Blessed Beyond the Storm: A Testimony of Grace


By Kateb Nuri-Alim Shunnar


The Creator has brought me through storms so fierce they should have torn me apart, through earthquakes that should have shattered my foundation. Many have looked at me and said, “Kateb, I have no idea how you made it through what you’ve been going through. I would have cracked. You are truly favored somebody has definitely been praying for you.” And I know they are right.


But let me tell you, reader, I am not perfect. I have my faults. I have made mistakes, both major and minor. I have made bad decisions regarding my life, myself, others, and my family. I have walked roads that, in hindsight, I should have never set foot on. And yet, through it all, the Creator never let me fall beyond redemption.


I have recognized my wrongs. I have sought redemption, not just in word but in action. And even those who wronged me—those who spoke ill of me, who turned their backs, who sought to see me fall I forgave them. Not just in silence, but openly, both in my heart and in my actions. Because I have come to understand that harboring resentment only builds walls between me and the blessings the Creator has in store for me.

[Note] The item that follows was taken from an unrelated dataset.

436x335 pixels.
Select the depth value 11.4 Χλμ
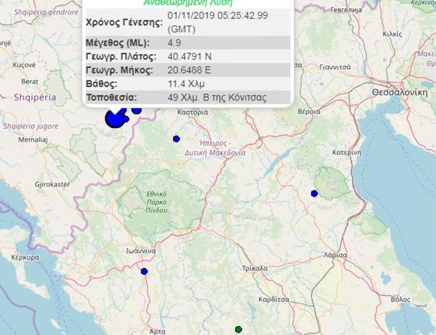[x=186, y=83]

I see the change in myself. I am not so quick at the mouth anymore. I do not let my ego edge the Creator out of my decisions. I do not engage in the endless cycle of tit for tat, of seeking to hurt just because I have been hurt. I do not slander or defame, and I do not allow a lustful spirit to govern me. These changes did not come overnight. They required effort, prayer, and a constant striving toward the light. Temptations still come, as they always will. But with the Creator on my side, I have been able to box them and win.


The Creator knows my heart. He sees my struggles, my growth, and my efforts to be better. And for that, I truly believe He blesses me even when I fall. Even when I stumble, His mercy does not abandon me. His grace does not run dry. His love does not waver.


And so, reader, I say this to you keep striving. Do not let this world harden your heart. Do not be petty, hateful, or angry. Do not let bitterness take root in your soul. Yes, temptations will come. The desire for revenge, the pull toward negativity, the easy way out these things will whisper to you, but you must resist.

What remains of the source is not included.